[PATCH] AsmParser: Add a function to parse a standalone type and value

Duncan P. N. Exon Smith dexonsmith at apple.com
Fri Jun 5 13:06:51 PDT 2015


> On 2015-Jun-05, at 11:29, Alex Lorenz <arphaman at gmail.com> wrote:
> 
> Hi dexonsmith, bogner, bob.wilson,
> 
> This patch extends the interface provided by the AsmParser library by adding a function that allows the user to parse a standalone type and value in a given string.
> 
> This change would be useful for the MachineIR serialization, as it would allow the MIR parser to parse the constant values in a MachineConstantPool. 
> This is an example of a MIR fragment that shows several constant pool entries in a machine function:
> 
>  constants:
>    - value:           'double 3.250000e+00'
>    - value:           'float 6.250000e+00'
>      alignment:       4
> 
> REPOSITORY
>  rL LLVM
> 
> http://reviews.llvm.org/D10280
> 
> Files:
>  include/llvm/AsmParser/Parser.h
>  lib/AsmParser/LLParser.cpp
>  lib/AsmParser/LLParser.h
>  lib/AsmParser/Parser.cpp
>  unittests/AsmParser/AsmParserTest.cpp
> 
> EMAIL PREFERENCES
>  http://reviews.llvm.org/settings/panel/emailpreferences/

> Index: include/llvm/AsmParser/Parser.h
> ===================================================================
> --- include/llvm/AsmParser/Parser.h
> +++ include/llvm/AsmParser/Parser.h
> @@ -21,6 +21,7 @@
>  class Module;
>  class SMDiagnostic;
>  class LLVMContext;
> +class Value;
>  
>  /// This function is the main interface to the LLVM Assembly Parser.

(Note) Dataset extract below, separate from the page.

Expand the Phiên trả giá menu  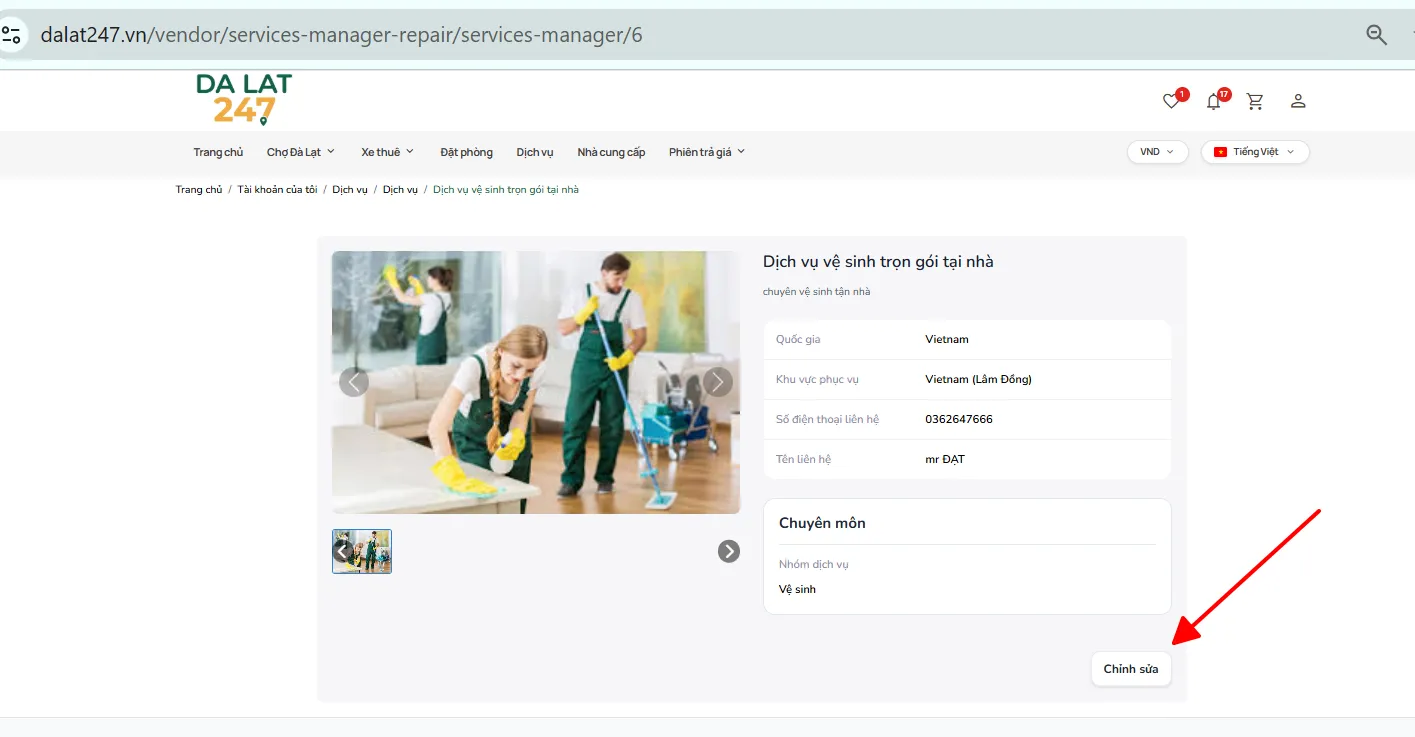[x=707, y=152]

It parses
>  /// an ASCII file that (presumably) contains LLVM Assembly code. It returns a
> @@ -67,6 +68,12 @@
>  /// @return true on error.
>  bool parseAssemblyInto(MemoryBufferRef F, Module &M, SMDiagnostic &Err);
>  
> +/// Parses a type and a value in the given string.
> +///
> +/// @return null on error.

I think I've seen the LaTeX variant (`\return`) more often than the
JavaDoc variant (`@return`) in LLVM, and I have a mild preference for
it.  Unless you disagree with this colour of paint, can you update the
header to use this style, and then change your patch to use it?

> +const Value *parseTypeAndValue(StringRef AsmString, SMDiagnostic &Err,
> +                               const Module &M);

I can't see how this could be useful outside of constants.  Unless you
see a use, please change this to return `Constant *`.  (No reason for
the `const` in the return, I don't think.)

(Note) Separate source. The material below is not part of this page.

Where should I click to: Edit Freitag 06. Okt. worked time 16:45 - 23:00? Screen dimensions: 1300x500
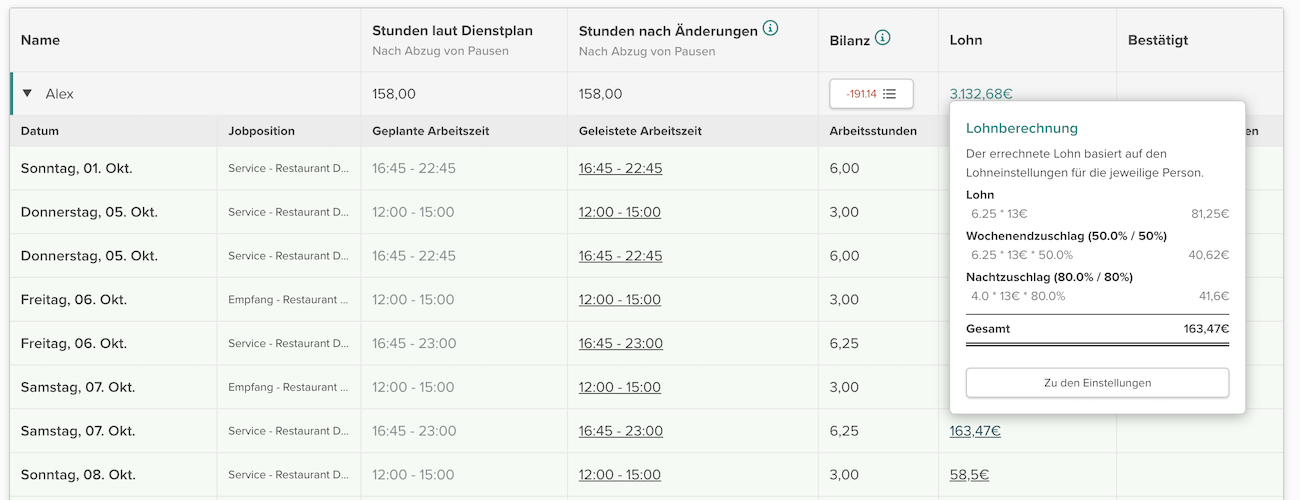click(x=620, y=343)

Might even want to make this *more* specific... see below.

> +
>  } // End llvm namespace
>  
>  #endif
> Index: lib/AsmParser/LLParser.cpp
> ===================================================================
> --- lib/AsmParser/LLParser.cpp
> +++ lib/AsmParser/LLParser.cpp
> @@ -47,6 +47,19 @@
>           ValidateEndOfModule();
>  }
>  
> +const Value *LLParser::parseStandaloneTypeAndValue() {
> +  Lex.Lex();
> +
> +  Value *V;
> +  if (ParseTypeAndValue(V, /*PFS=*/nullptr))
> +    return nullptr;

I'm not sure this is careful enough.  What do you do for this?

    i32* @var

Is that allowed?  If so, I'm confused (and what about functions?).  If
not, you should do some checking.

  - You should check that this is a constant (there may even be a
    `ParseConstant()` function?).
  - Since this is standalone, you should check that it's not in any way
    referencing a `GlobalValue` (or, if they're reasonable here, please
    explain what I'm missing).
  - Should this support aggregate types?  You should be clear in the
    doxygen of the top-level function, and error out appropriately.
  - Should this support `ConstantExpr`?  Again, be clear in the doxygen
    and error out appropriately.

BTW, I think checking `isa<ConstantFP>(C) || isa<ConstantInt>(C)` would
be pretty reasonable, and would rule out all the corner cases I
mentioned.  You might even add a new class `ConstantScalar` that those
two inherit from, and change the top-level function to:

    ConstantScalar *parseConstantScalar(StringRef Asm, ...);

and rename this to `LLParser::parseStandaloneConstantScalar()`.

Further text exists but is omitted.